*** MATERIALS PROVIDED Section Begins ***

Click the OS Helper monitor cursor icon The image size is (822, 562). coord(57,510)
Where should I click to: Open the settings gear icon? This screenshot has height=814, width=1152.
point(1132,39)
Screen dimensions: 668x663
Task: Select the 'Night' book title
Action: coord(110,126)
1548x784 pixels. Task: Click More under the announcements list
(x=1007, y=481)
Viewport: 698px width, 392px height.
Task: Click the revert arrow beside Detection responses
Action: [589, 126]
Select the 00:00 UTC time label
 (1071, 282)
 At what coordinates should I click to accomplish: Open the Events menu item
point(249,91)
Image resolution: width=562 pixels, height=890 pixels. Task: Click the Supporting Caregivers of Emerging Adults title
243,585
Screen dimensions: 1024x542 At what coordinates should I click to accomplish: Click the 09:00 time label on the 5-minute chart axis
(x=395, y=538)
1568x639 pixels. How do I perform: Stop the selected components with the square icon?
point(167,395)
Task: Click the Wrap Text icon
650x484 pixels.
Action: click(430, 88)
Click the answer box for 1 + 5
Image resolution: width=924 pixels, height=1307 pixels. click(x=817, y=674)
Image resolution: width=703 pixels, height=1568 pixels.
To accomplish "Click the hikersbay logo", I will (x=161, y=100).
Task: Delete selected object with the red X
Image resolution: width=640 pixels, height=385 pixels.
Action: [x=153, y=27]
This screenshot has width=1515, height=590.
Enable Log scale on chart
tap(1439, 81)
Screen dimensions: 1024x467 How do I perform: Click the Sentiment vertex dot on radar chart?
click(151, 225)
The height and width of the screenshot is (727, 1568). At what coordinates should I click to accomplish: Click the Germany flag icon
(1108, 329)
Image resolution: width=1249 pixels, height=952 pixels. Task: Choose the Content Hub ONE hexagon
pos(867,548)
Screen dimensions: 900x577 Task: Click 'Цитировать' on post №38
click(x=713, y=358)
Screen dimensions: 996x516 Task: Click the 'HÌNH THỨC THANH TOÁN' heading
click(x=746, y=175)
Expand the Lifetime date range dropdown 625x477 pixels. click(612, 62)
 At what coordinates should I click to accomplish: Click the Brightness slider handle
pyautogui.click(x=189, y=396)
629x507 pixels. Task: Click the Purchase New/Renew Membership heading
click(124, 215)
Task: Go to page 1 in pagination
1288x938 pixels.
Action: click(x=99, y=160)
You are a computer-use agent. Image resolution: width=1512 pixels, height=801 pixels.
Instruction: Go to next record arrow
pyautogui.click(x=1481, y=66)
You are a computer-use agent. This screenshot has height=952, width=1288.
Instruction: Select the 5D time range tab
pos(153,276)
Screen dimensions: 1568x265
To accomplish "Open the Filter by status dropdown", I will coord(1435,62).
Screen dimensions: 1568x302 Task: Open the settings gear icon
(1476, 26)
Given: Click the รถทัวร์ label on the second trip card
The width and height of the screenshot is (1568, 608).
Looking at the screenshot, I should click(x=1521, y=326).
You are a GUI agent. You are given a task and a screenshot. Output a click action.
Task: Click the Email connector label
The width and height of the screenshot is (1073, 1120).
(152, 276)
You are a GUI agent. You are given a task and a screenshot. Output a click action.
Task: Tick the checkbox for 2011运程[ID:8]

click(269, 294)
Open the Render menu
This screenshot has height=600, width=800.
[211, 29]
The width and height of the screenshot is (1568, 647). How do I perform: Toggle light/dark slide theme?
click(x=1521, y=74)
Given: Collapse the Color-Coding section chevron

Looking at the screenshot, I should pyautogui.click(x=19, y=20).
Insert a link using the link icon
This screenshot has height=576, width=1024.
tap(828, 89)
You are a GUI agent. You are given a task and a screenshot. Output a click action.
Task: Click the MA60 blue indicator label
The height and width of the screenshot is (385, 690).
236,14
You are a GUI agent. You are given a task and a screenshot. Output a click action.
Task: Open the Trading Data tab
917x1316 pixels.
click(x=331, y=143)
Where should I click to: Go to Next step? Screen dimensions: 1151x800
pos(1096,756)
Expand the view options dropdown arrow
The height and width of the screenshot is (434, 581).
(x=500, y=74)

*** MATERIALS PROVIDED Section Ends ***

Search the records above for the string "dropdown". Report each line that has it.

- RESPONSE -
Expand the Lifetime date range dropdown 625x477 pixels. click(612, 62)
To accomplish "Open the Filter by status dropdown", I will coord(1435,62).
Expand the view options dropdown arrow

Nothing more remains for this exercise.